↓
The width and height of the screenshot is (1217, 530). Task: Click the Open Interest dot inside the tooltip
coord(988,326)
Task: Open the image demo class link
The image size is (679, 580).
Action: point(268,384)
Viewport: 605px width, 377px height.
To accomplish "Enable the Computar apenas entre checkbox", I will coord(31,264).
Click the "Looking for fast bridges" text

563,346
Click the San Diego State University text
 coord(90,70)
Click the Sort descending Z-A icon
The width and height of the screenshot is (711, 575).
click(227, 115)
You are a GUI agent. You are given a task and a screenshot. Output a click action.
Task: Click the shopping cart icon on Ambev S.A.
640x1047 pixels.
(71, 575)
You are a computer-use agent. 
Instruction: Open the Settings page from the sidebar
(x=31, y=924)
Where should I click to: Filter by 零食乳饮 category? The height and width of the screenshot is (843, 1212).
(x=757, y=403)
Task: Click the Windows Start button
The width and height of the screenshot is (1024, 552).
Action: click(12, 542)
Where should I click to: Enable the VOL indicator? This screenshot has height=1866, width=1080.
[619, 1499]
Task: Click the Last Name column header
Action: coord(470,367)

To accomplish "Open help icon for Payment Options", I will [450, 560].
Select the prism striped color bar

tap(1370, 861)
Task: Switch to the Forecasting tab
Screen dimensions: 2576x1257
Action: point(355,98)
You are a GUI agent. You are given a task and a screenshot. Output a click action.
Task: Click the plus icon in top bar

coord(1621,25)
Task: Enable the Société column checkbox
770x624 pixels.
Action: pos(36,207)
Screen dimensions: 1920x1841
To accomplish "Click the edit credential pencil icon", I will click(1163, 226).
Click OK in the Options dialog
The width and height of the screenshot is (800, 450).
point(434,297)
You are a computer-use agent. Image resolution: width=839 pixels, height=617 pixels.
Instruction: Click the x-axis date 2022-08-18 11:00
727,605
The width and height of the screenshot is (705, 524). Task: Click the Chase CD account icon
↑
Direction
Copy the records from the start through the line holding "Action: pos(36,207)", inclusive, and change every "checkbox" to "tick box". Leave everything else the same and give only those lines.

Expected answer
The width and height of the screenshot is (1217, 530). Task: Click the Open Interest dot inside the tooltip
coord(988,326)
Task: Open the image demo class link
The image size is (679, 580).
Action: point(268,384)
Viewport: 605px width, 377px height.
To accomplish "Enable the Computar apenas entre tick box", I will coord(31,264).
Click the "Looking for fast bridges" text

563,346
Click the San Diego State University text
 coord(90,70)
Click the Sort descending Z-A icon
The width and height of the screenshot is (711, 575).
click(227, 115)
You are a GUI agent. You are given a task and a screenshot. Output a click action.
Task: Click the shopping cart icon on Ambev S.A.
640x1047 pixels.
(71, 575)
You are a computer-use agent. 
Instruction: Open the Settings page from the sidebar
(x=31, y=924)
Where should I click to: Filter by 零食乳饮 category? The height and width of the screenshot is (843, 1212).
(x=757, y=403)
Task: Click the Windows Start button
The width and height of the screenshot is (1024, 552).
Action: click(12, 542)
Where should I click to: Enable the VOL indicator? This screenshot has height=1866, width=1080.
[619, 1499]
Task: Click the Last Name column header
Action: coord(470,367)

To accomplish "Open help icon for Payment Options", I will [450, 560].
Select the prism striped color bar

tap(1370, 861)
Task: Switch to the Forecasting tab
Screen dimensions: 2576x1257
Action: point(355,98)
You are a GUI agent. You are given a task and a screenshot. Output a click action.
Task: Click the plus icon in top bar

coord(1621,25)
Task: Enable the Société column tick box
770x624 pixels.
Action: pos(36,207)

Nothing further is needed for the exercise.